Most public and private schools do not practice drug testing. However, many people question whether they should start making drug tests a pre-employment requirement or take regular drug tests during teachers’ employment period. Logically, it only makes sense that if it’s common in other professions, it should also be required for teachers responsible for teaching and taking care of students.

Many people believe that teachers who fail drug tests should be fired or at least be made to go for drug counseling. Parents often worry about other students being a bad influence on their children. However, it’s much worse when the teachers responsible for keeping them safe take part in such irresponsible practices.

Do Teachers Get Drug Tested when Hired?

While most schools don’t practice drug testing, it depends on several factors. These factors include whether a teacher works in a public or private school, which state they teach in, and the school’s condition. Since private schools don’t receive public funding, they can set their rules for employment and drug testing policies.

For example, teachers in boarding schools are within the same vicinity as their students round the clock. Knowing that the adults responsible for watching over students are not under the influence of drugs or alcohol can put the school and parents at ease. Moreover, Virginia considered drug testing in 2011 when a teacher faced charges for marijuana possession.

It was only due to the steep cost ($55,000 a year) that schools didn’t go with it. However, states like Missouri and Hawaii are considering drug testing. Hawaii tried to normalize random drug testing, especially after six teachers were arrested in drug-related cases. The state even incentivized the program by offering teachers an 11% pay increase if they allowed it.
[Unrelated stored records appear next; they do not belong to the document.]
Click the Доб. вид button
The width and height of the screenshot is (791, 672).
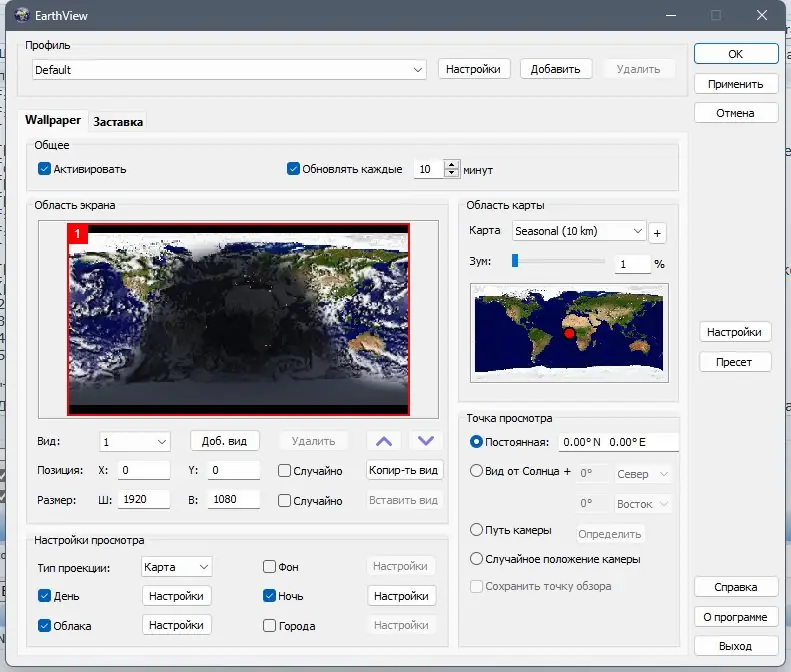pyautogui.click(x=225, y=441)
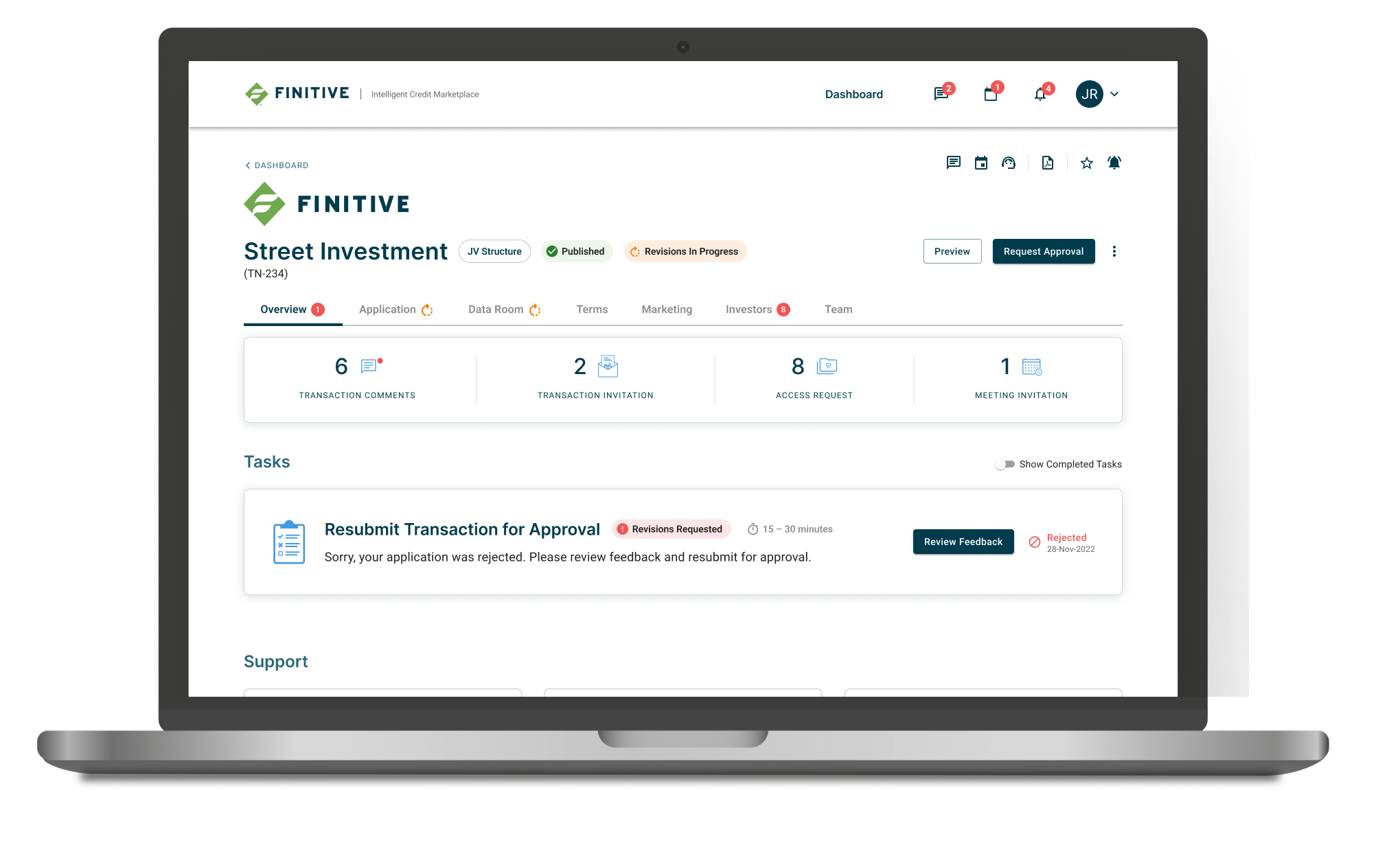The width and height of the screenshot is (1400, 867).
Task: Click the access request folder icon
Action: 825,367
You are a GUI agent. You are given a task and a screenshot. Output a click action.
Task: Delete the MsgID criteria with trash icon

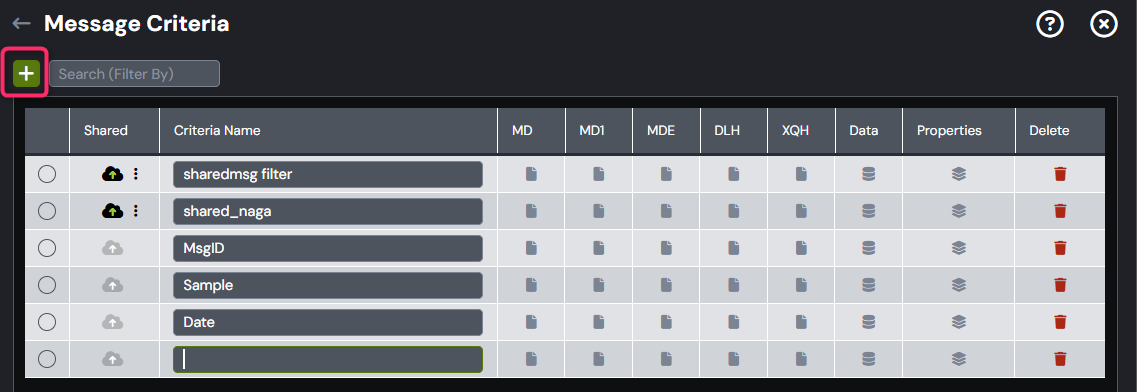[x=1059, y=248]
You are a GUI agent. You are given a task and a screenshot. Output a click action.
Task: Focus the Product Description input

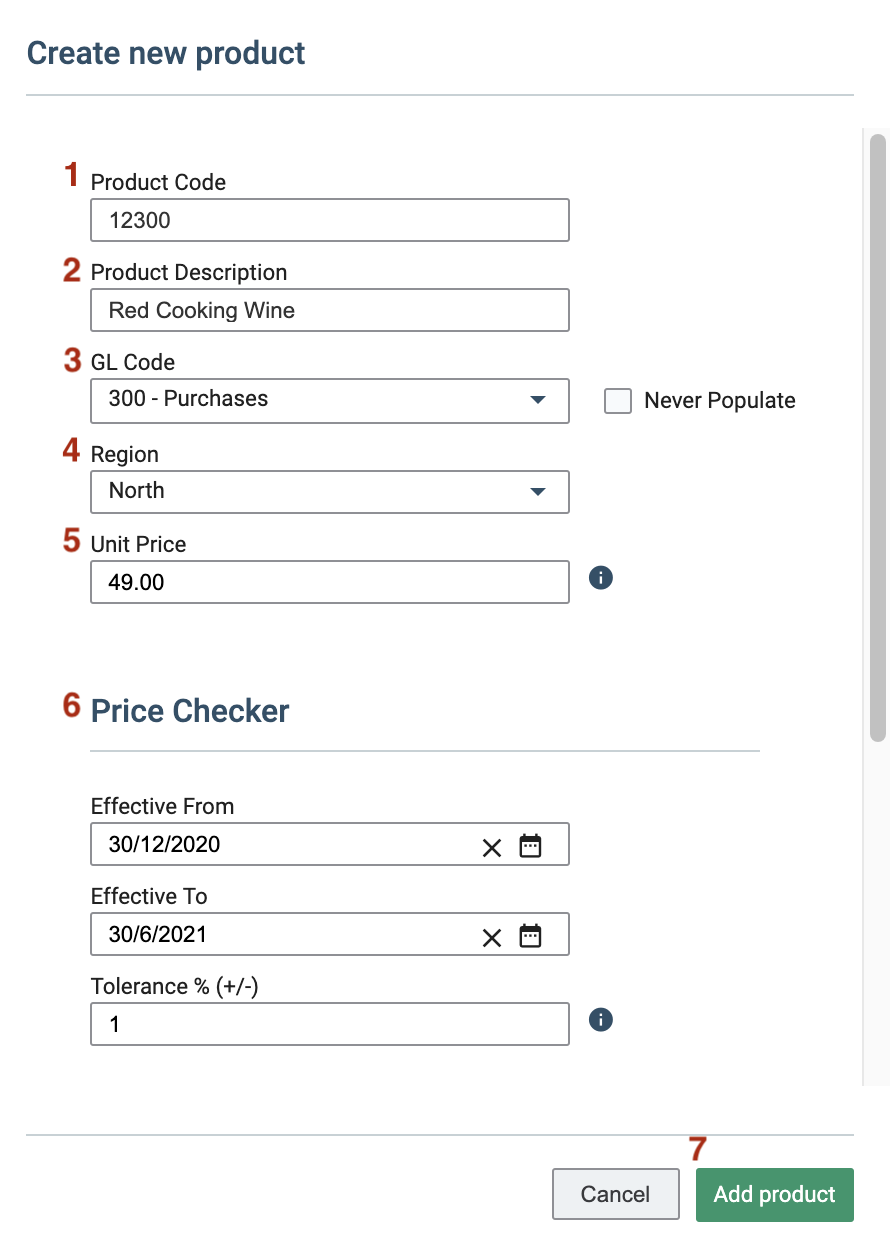[x=330, y=310]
Furthermore, most school districts have similar policies when it comes to drug testing. Only school bus drivers are subject to mandatory and random drug tests. However, if a school gets a complaint or has reason to believe a teacher is under the influence, they can ask them to be tested. Many teachers have stated that the policies shouldn’t change.
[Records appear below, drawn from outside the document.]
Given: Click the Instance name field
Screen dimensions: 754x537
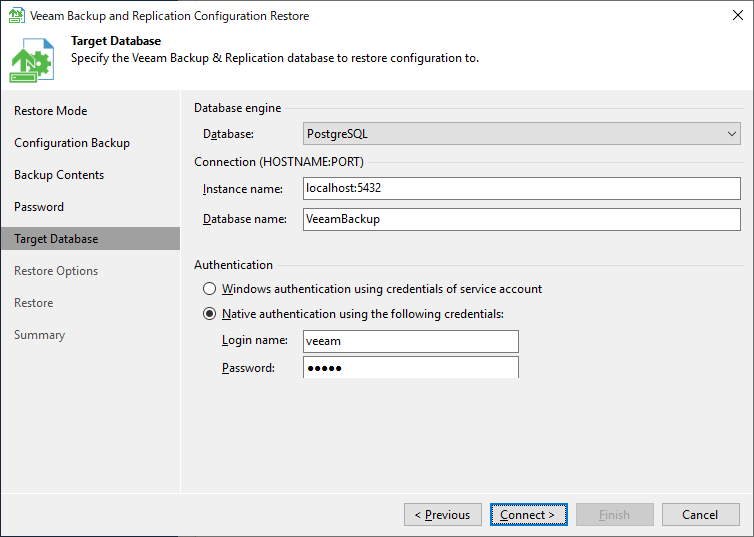Looking at the screenshot, I should pos(521,188).
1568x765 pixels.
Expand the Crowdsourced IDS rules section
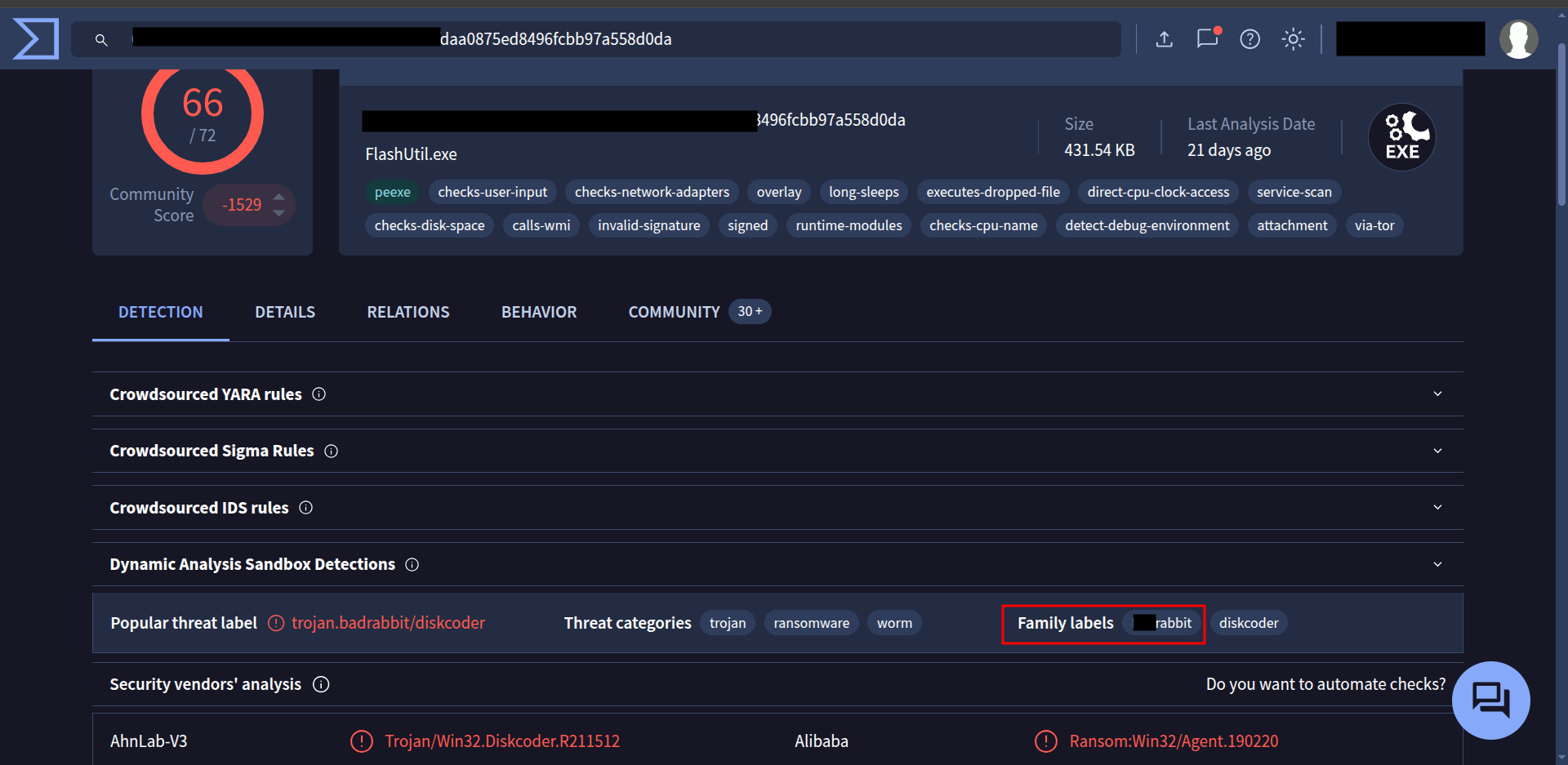click(x=1438, y=506)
Why Shouldn’t Teachers Get Drug Tested?

Today, there are many arguments against drug testing for teachers. According to a survey by the Department of Health and Human Services, public educators ranked 18th out of 19 in the illegal drug report list. With only 4% of teachers reportedly using drugs, it’s improbable that testing all teachers will lead to any significant findings. Plus, a single drug test can cost up to $55.

Considering there are over 3.7 million teachers in the US, governments and private schools have to shell out around $214 million to test all of them. Another reason people are against drug testing is that it violates a teacher’s privacy. You cannot fire a teacher based on medical conditions that don’t affect their ability to do their work.

So, if a teacher has a condition that isn’t affecting their ability to work, they don’t have to disclose it. Random drug tests can forcefully reveal prescription medication even if the teacher being tested isn’t under suspicion.

Should Teachers Get Drug Tested When Hired?

Since teachers can’t make their rules, there’s not much they can do if schools consider drug testing. However, with regular reporting and case-handling, drug testing shouldn’t be necessary, especially when the teachers do their job right. The money schools will have to spend on drug testing can go to other unfunded parts of educations.

At the same time, it’s understandable why some parents and students would feel safer knowing that the professional responsible for their child’s or their education is working sober and drug-free at all times.

Final Verdict

Drug testing has been commonplace in professions that require critical decision-making skills. Most people argue that the people who spend the most time with children should also be subject to testing. Do teachers get drug tested when hired? No.

However, with many cases in recent years, parents and education experts believe that random testing is necessary to keep schools as safe as possible.